Radiographic, computed tomographic and surgical anatomy of the equine sphenopalatine sinus in normal and diseased horses

Tucker, R., Windley, Z. E., Abernethy, A. D., Witte, T. H., Fiske‐Jackson, A. R., Turner, S., Smith, L. J., Perkins, J. D.
Equine veterinary journal 2016 v.48 no.5 pp. 578-584
biopsy, blindness, bone resorption, computed tomography, hematoma, horses, image analysis, neoplasms, nose, observational studies, radiography, resection, retrospective studies, sinuses, tissues
REASONS FOR PERFORMING STUDY: Knowledge of imaging anatomy, surgical anatomy and disorders affecting the sphenopalatine sinus are currently lacking.
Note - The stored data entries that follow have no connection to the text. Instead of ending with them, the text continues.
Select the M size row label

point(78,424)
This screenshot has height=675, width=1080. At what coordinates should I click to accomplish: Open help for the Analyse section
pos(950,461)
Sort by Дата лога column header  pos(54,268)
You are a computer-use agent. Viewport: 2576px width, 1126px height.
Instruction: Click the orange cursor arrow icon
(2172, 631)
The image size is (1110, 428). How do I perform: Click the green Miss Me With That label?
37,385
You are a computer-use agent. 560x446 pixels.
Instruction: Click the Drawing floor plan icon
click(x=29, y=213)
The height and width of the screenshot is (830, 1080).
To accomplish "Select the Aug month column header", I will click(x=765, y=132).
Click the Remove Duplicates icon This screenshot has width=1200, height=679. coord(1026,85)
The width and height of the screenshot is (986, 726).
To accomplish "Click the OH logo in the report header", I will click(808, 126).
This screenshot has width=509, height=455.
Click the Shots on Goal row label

OBJECTIVES: To describe the computed tomographic (CT) and surgical anatomy of the sphenopalatine sinus and diagnosis, treatment and outcome in clinical cases with sphenopalatine sinus disease. STUDY DESIGN: Cadaver observational study and retrospective case series. METHODS: The sphenopalatine sinuses of 10 normal cadaver heads were examined with digital radiography, CT and sinoscopic examination prior to anatomical sectioning. Sphenopalatine sinus anatomy was described and compared between cadaver specimens across the imaging modalities. Medical records (January 2004–2014) of cases diagnosed with sphenopalatine sinus disease were reviewed. RESULTS: The anatomy of the sphenopalatine sinus was variable. The borders of the sphenopalatine sinus were not identifiable on plain radiographs, whereas CT provided useful anatomical information. The palatine portion of the sphenopalatine sinus was consistently accessible sinoscopically and the sphenoidal portion was accessible in 6/10 cadaver heads. Fourteen cases of sphenopalatine sinus disease were identified, presenting with one or more clinical signs of exophthalmos, blindness, unilateral epistaxis or unilateral nasal discharge. Diagnoses included neoplasia (7), progressive ethmoidal haematoma (4), sinus cyst (2) and empyema (1). Computed tomography provided diagnostic information but could not differentiate the nature of soft tissue masses. Standing sinoscopic access to the palatine portion of the sphenopalatine sinus was possible for evaluation, biopsy and resection of abnormal soft tissues. Surgical access to the sphenoidal portion was limited. Eight horses were alive at 1 year after diagnosis, with a worse outcome associated with CT evidence of bone loss and a diagnosis of neoplasia. CONCLUSIONS: Sphenopalatine sinus disease should be considered a rare cause of the clinical signs described. Knowledge of the anatomical variation of the sphenopalatine sinus is vital for interpreting CT images. A combination of CT and sinoscopy provides the most comprehensive approach for diagnosis and treatment of sphenopalatine sinus disease.